Poster

From Device Passthrough to Host Passout: Exploring RAS Risks in {High-Performance, Virtualized} AI-Systems

Abstract

Modern cloud platforms increasingly rely on PCIe device passthrough to meet the performance demands of tenants using accelerators and high-speed storage. Although the functional correctness of PCIe passthrough is well studied, its implications for system reliability, availability, and serviceability (RAS) remain underexplored. In this work, we investigate how exposing the extended configuration space and device-specific registers of passthrough PCIe devices to virtual machines (VMs) can introduce instability in the host system. Through empirical analysis, we identify several failure modes—including device resets and host crashes—that can be triggered by legal but unexpected accesses to the PCI configuration space of a passthrough device from a guest VM. These issues undermine reliability and availability guarantees and increase the operational burden for cloud providers.

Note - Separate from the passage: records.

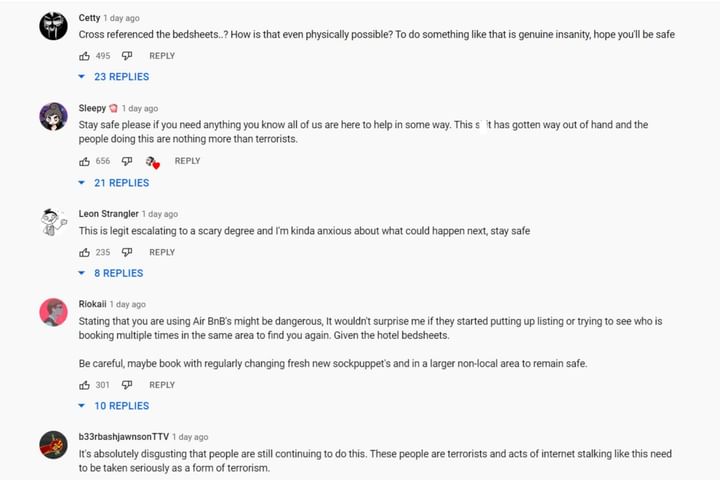Reply to Leon Strangler's comment
The width and height of the screenshot is (720, 480).
click(162, 252)
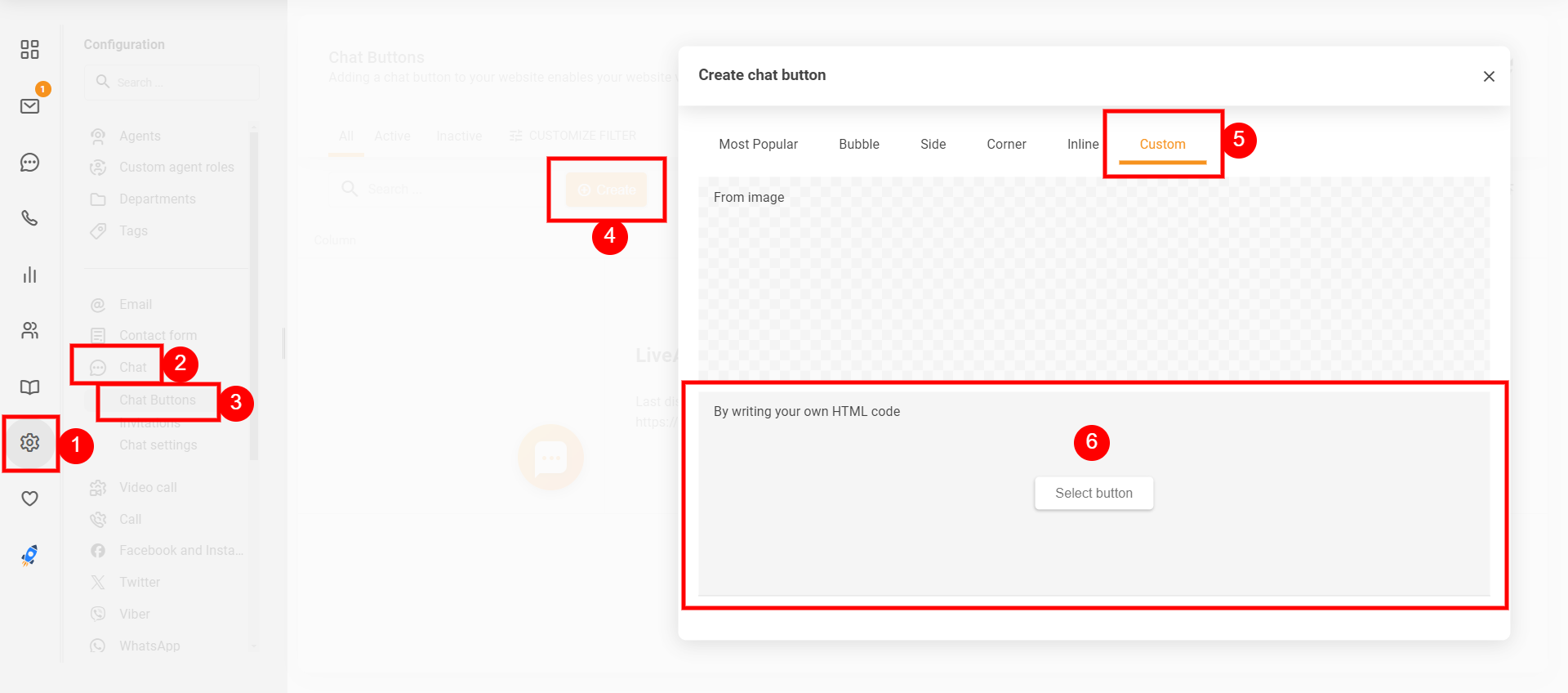
Task: Click the rocket icon in sidebar
Action: coord(29,555)
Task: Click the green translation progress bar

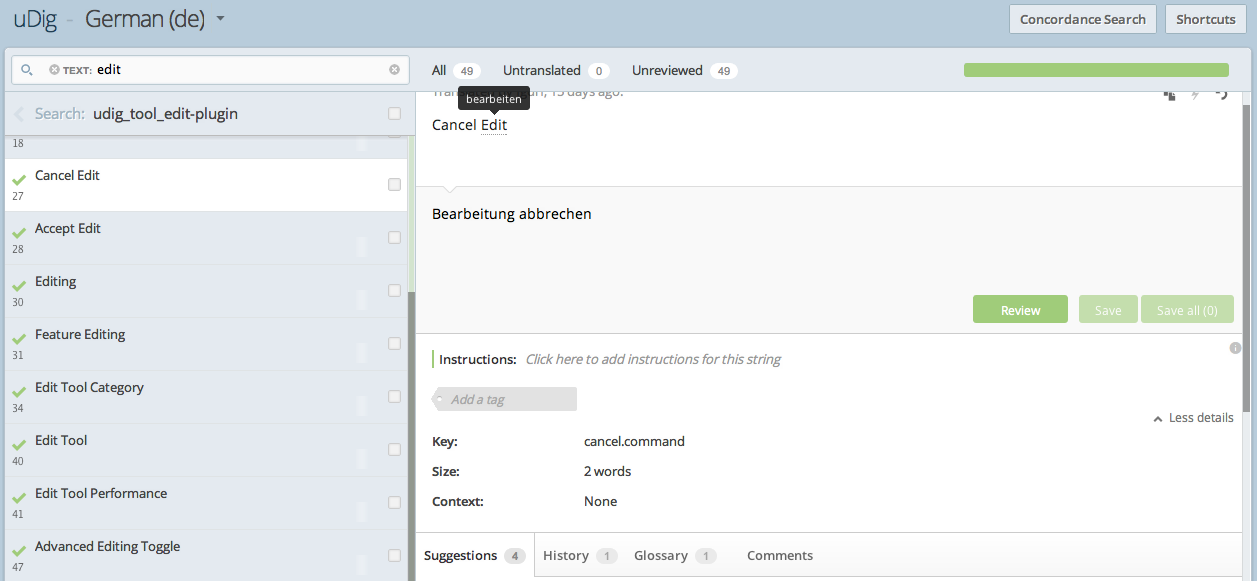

As our threat model, we consider a cloud environment using the KVM+QEMU virtualization stack, in which at least one PCIe device is passed through to a guest VM. These guest VMs emulate a modern Q35 chipset, enabling PCIe support and access to the extended capabilities of the passed-through devices. We assume that the cloud environment follows established best practices for configuring and managing PCI passthrough devices, as outlined in resources such as the OpenStack Security Guide [1] and the Red Hat Security Guide [2]. Despite these configurations, our initial experiments have revealed critical RAS-related failure modes in more than five PCIe devices across common AI system components—including GPUs, NVMes, and NICs.

Addressing these RAS challenges can be approached at different layers of the virtualization stack, including the hypervisor, the host operating system, and the PCIe device itself. In this poster, we will discuss the pros and cons of tackling these issues at each layer. We will also explore why such issues arise in modern systems and how they can be systematically prevented in future designs.